▶ **Material to process**
▬▬▬▬▬▬
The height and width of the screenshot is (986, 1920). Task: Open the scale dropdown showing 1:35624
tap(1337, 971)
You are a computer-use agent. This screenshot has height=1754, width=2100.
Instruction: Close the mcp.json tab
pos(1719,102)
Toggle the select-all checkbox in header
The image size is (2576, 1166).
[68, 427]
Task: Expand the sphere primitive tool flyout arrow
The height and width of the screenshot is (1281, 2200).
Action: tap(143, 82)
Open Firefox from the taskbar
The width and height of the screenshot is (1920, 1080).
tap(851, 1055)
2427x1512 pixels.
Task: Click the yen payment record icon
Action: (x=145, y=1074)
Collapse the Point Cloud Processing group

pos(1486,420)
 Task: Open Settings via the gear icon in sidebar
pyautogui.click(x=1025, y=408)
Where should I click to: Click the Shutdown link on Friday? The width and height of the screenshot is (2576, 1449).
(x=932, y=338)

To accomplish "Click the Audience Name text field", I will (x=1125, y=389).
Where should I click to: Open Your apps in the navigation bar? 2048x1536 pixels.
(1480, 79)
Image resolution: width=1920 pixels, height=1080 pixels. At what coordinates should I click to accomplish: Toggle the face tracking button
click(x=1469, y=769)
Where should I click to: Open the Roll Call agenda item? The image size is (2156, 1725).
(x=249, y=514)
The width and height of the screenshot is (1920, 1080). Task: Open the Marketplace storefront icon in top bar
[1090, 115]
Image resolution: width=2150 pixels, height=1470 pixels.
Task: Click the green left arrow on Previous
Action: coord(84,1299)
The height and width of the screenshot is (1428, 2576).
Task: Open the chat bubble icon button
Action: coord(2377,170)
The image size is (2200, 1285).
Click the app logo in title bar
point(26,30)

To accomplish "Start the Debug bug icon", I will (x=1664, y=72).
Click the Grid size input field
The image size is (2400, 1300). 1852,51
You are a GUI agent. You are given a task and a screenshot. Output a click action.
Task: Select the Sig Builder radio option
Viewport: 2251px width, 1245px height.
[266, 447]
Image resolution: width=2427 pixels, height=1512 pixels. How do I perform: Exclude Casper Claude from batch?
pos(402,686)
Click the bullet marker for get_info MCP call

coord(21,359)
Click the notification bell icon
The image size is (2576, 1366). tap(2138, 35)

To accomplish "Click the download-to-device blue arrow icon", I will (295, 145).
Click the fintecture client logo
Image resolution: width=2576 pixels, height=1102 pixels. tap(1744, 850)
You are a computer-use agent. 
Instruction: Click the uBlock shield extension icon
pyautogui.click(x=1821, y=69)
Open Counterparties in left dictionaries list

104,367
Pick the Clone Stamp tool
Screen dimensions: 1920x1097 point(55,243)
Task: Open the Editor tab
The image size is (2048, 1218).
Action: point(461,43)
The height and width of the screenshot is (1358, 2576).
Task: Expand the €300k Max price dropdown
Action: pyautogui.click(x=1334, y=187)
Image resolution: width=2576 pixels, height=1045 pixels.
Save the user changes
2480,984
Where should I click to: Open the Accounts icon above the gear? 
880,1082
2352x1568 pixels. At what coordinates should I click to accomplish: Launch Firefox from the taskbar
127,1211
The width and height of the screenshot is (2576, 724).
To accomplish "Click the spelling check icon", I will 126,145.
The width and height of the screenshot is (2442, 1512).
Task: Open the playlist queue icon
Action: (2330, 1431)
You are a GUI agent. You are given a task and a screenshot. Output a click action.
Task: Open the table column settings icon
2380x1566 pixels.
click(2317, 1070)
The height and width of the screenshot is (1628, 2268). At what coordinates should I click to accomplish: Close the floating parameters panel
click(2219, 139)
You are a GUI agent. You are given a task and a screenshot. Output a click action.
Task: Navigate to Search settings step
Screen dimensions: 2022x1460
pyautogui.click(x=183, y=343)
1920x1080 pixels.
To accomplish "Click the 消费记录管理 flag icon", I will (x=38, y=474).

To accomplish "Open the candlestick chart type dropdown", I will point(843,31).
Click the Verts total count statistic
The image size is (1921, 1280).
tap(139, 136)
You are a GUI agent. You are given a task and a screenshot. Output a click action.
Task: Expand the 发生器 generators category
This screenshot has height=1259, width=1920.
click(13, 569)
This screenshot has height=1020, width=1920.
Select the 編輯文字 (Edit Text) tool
▬▬▬▬▬▬
Give again the closing portion of the entries, from the line with "The width and height of the screenshot is (2576, 724)." through the last line. Keep it exact and add nothing.

▶ **Problem solution**
The width and height of the screenshot is (2576, 724).
To accomplish "Click the spelling check icon", I will 126,145.
The width and height of the screenshot is (2442, 1512).
Task: Open the playlist queue icon
Action: (2330, 1431)
You are a GUI agent. You are given a task and a screenshot. Output a click action.
Task: Open the table column settings icon
2380x1566 pixels.
click(2317, 1070)
The height and width of the screenshot is (1628, 2268). At what coordinates should I click to accomplish: Close the floating parameters panel
click(2219, 139)
You are a GUI agent. You are given a task and a screenshot. Output a click action.
Task: Navigate to Search settings step
Screen dimensions: 2022x1460
pyautogui.click(x=183, y=343)
1920x1080 pixels.
To accomplish "Click the 消费记录管理 flag icon", I will (x=38, y=474).

To accomplish "Open the candlestick chart type dropdown", I will point(843,31).
Click the Verts total count statistic
The image size is (1921, 1280).
tap(139, 136)
You are a GUI agent. You are given a task and a screenshot. Output a click action.
Task: Expand the 发生器 generators category
This screenshot has height=1259, width=1920.
click(13, 569)
This screenshot has height=1020, width=1920.
Select the 編輯文字 (Edit Text) tool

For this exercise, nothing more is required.